_EXERCISE:_
Line count for "this": say how many lines of the data contain it, with no other text.

_INFORMATION GIVEN:_
★ ★ ★ ★ ★ ★ ★

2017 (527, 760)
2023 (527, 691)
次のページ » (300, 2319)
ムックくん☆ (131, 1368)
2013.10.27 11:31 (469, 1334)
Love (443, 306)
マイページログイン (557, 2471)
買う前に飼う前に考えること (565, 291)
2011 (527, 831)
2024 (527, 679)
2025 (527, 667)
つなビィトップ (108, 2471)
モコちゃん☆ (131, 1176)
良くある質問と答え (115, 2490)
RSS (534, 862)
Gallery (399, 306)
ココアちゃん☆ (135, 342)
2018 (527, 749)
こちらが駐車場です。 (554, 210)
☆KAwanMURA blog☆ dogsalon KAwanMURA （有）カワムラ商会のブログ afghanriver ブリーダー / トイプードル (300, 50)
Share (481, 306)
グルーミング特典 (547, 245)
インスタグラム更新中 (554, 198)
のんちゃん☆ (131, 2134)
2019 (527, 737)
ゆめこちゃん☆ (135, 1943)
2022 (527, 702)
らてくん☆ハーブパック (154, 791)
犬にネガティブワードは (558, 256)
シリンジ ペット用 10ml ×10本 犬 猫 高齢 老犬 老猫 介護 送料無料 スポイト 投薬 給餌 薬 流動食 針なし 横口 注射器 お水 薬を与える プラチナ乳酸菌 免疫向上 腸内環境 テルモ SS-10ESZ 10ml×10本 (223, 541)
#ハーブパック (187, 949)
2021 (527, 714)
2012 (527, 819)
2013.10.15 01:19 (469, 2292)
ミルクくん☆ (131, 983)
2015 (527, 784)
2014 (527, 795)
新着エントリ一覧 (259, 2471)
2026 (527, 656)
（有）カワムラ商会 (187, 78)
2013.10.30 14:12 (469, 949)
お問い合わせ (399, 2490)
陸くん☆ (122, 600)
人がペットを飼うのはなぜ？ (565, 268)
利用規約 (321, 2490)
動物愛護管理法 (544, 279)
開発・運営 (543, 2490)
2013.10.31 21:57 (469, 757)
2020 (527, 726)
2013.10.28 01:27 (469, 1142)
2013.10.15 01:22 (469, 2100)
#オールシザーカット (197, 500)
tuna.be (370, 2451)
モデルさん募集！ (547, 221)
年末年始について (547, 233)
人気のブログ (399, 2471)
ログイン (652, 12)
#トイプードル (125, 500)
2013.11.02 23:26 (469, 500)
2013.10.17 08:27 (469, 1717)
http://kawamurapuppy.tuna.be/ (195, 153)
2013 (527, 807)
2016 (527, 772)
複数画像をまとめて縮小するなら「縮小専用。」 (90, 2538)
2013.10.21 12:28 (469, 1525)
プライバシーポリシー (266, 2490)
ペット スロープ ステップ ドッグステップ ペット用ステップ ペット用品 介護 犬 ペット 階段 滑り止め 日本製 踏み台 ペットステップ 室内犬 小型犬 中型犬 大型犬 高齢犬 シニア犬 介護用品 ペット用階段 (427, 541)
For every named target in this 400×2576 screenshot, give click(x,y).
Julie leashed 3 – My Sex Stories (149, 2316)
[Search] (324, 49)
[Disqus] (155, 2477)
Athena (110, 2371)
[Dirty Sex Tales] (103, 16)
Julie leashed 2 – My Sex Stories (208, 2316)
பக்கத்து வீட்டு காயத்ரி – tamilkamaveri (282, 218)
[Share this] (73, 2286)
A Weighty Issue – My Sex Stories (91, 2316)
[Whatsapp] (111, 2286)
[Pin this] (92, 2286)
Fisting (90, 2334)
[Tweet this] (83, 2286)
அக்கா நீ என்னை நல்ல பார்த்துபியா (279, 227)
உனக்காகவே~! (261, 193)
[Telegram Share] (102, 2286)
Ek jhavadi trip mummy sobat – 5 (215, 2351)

★ ★ ★ ★ ★ ★ ★

_OUTPUT:_
4